Even if someone could give me a method to find the first numeric character in the string it would help. Thanks,

--Alan
 
Hi,

Try something like this:

SELECT * ;
FROM entry ;
WHERE LEN(CHRTRAN(desc,"0123456789",""))<LEN(desc)-8
 
While CHRTing the characters away and checking the length isn't the best way to do it, it did remind me how I do these things.

Dashed SSN:
WHERE "000-00-0000"$CHRTRAN(desc,"0123456789","0000000000")

SSN surrounded by whitespace
WHERE " 000000000 "$" "+CHRTRAN(desc,"0123456789"+chr(13)+chr(10)+chr(9),"0000000000 ")+" "
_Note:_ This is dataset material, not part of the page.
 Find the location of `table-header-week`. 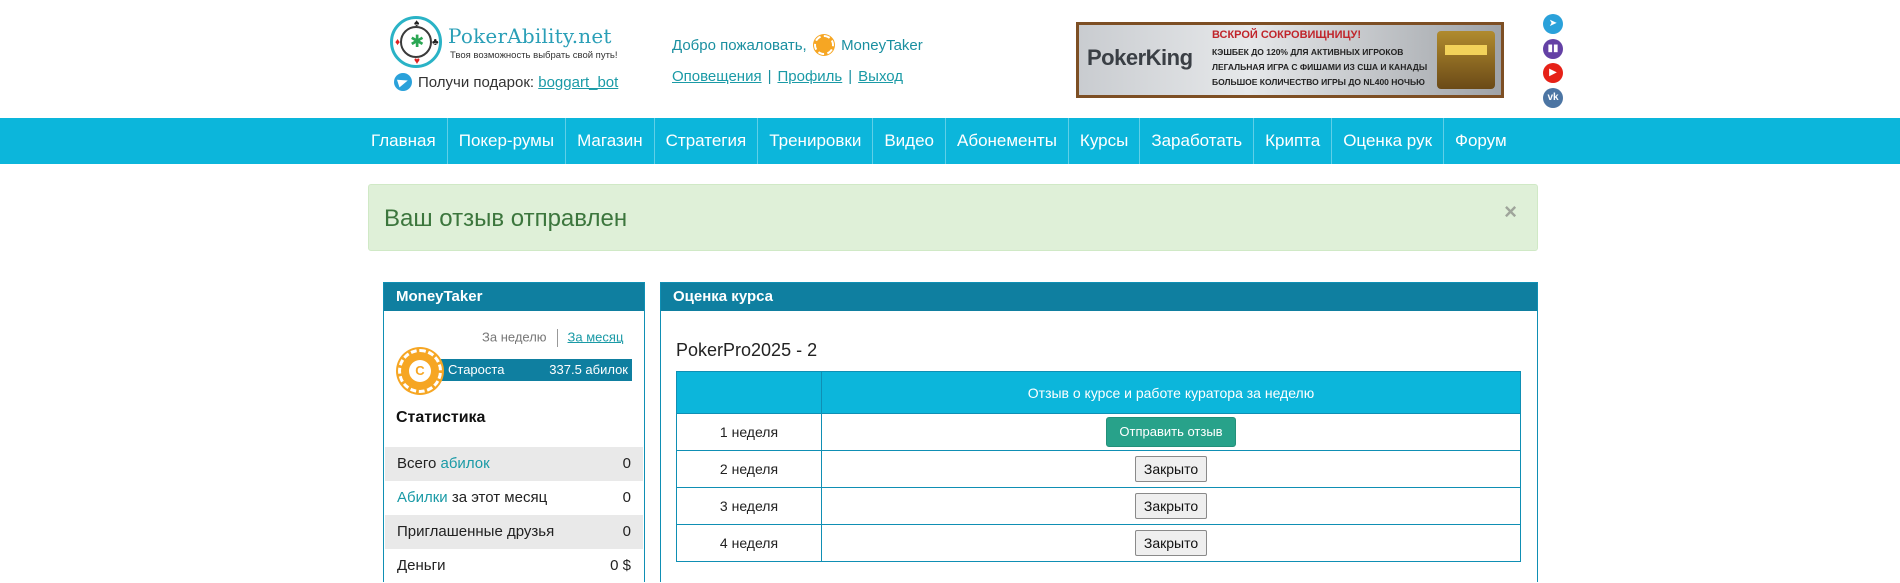

table-header-week is located at coordinates (749, 392).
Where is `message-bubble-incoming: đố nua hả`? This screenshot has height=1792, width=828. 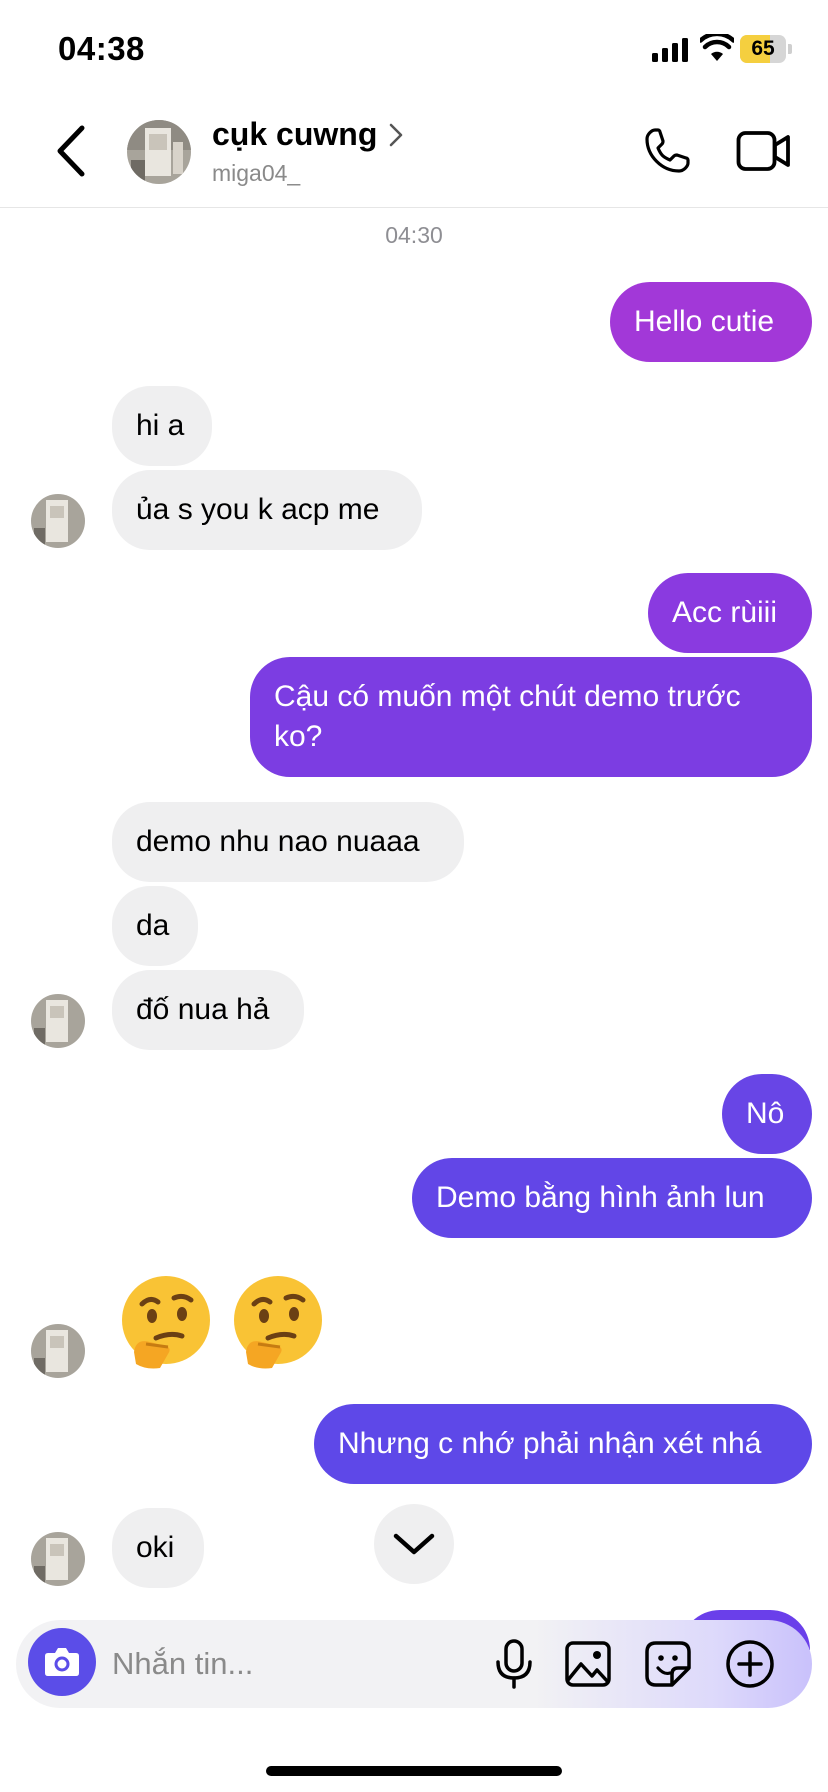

This works for phone numbers, birth dates, zip codes, and many other somewhat formatted numeric things. You can use letters to find lots of other things too. Birthdates may have / or - so you can CHRT them to a common character.
 
I read more and noticed you asked for the position of the first numeric character. The same CHRTs will do it.

?POS("0",CHRT(desc,"0123456789","0000000000"))
 
Great! for a while I thought this couldn't be done without those SQL Server wildcard characters, now I see we don't need them yet. It is so easy when you know how.